When it comes to emerging market trade stars, many people's first reaction is China. But now, that's no longer the case—China's data is too vast, forming its own category, and other emerging countries need to be considered separately. So among these remaining countries, who is the true winner in international trade? The answer is Brazil.



Looking at data from 2000 to 2025 makes this clear. The trade surplus curves of many Latin American countries, South Africa, and Turkey generally rose before 2013, then? They mostly disappeared. Only Brazil stands out, with its surplus rebounding and reaching new highs. In contrast, Turkey's situation worsens, with its trade deficit continuously expanding. Behind this is the famous "Erdogan Economics"—printing money to spur development; who cares about the money, deficits are just numbers. Relying on foreign capital, hot money, tourism, and remittances to survive.

Brazil's ability to turn the tide isn't complicated: it found a major buyer—China. Soybeans and iron ore trade are exceptionally booming, with China contributing 60% of Brazil's trade surplus. Plus, good luck struck when large oil fields were discovered, and Brazil truly made a fortune.

But there's a magical part—despite making such great profits, Brazil's economic growth isn't that impressive. Why? The industrial chain is too incomplete. The trade surplus hasn't translated into real economic takeoff.

Breaking down Brazil's利益分配 (benefit distribution) reveals the truth. The Brazilian government, local farms, Chinese buyers, and foreign-invested companies—all have their share.
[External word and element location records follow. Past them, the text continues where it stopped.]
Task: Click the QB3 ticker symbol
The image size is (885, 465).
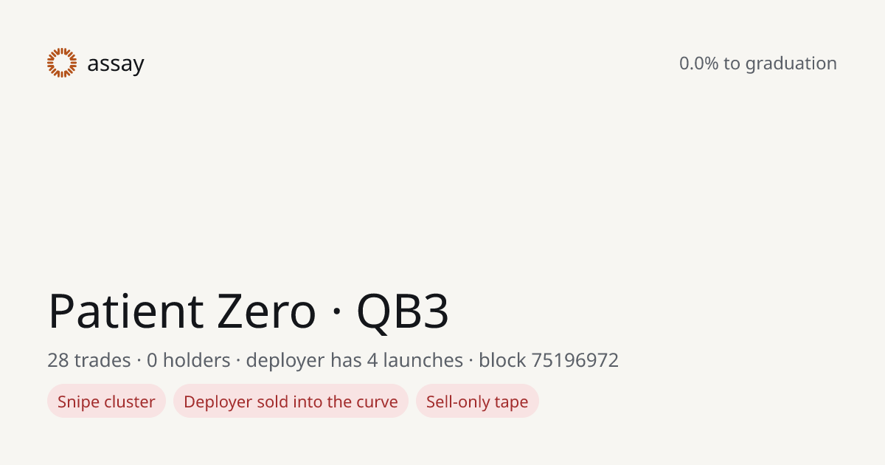Action: tap(403, 311)
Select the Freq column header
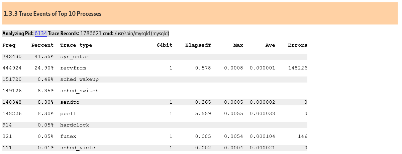Screen dimensions: 402x154 (x=7, y=45)
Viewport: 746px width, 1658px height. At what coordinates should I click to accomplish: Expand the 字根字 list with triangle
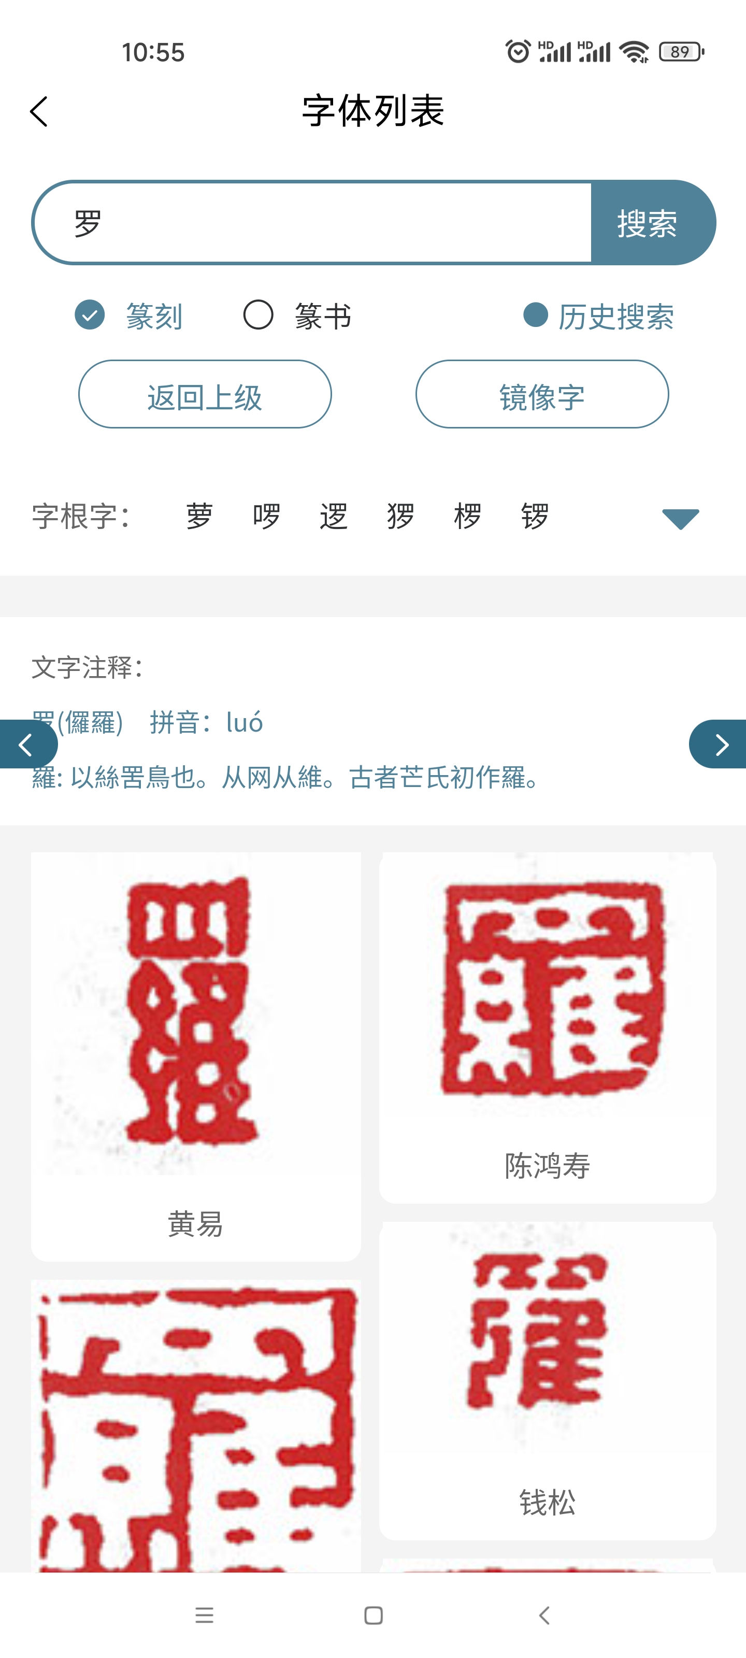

The government relies on state-owned enterprises' export income; farmers depend on selling agricultural products; Chinese companies, as buyers, ensure smooth trade and also help build port logistics infrastructure; but foreign-invested companies control the most critical links.

In agriculture and resource extraction, foreign giants dominate through seeds, fertilizers, pesticides, financing, commodity pricing, storage, logistics, processing, and export channels, tightly gripping the industry's lifeline, resulting in capturing the lion's share of profits. Numerically, Brazil's trade surplus looks good, but in reality, most of the profits are taken by foreign capital. Looking at another indicator—the current account performance—is mediocre. This explains why, despite seemingly earning so much money, ordinary people's lives haven't improved much. The government's and local producers' incomes can't sustain development.

This phenomenon reveals a harsh fact: Brazil's economy is deeply controlled by foreign capital, and it's difficult to break free.

China-Brazil relations are good because interests align—foreign capital also benefits, so there's no opposition. But if China aims to help Brazil establish a more favorable industrial chain structure and redistribute bargaining power? The resistance would be much greater. Brazil is already the closest resource cooperation partner with China, yet many issues remain. This is enough to show how thoroughly developing countries are controlled by global industry giants.

Interestingly, only three major countries in the world have the capacity to truly control foreign investment and not fear it—China, Russia, and India. Brazil? Can't do it. So it's understandable that Brazil has the weakest political strength among the BRICS countries.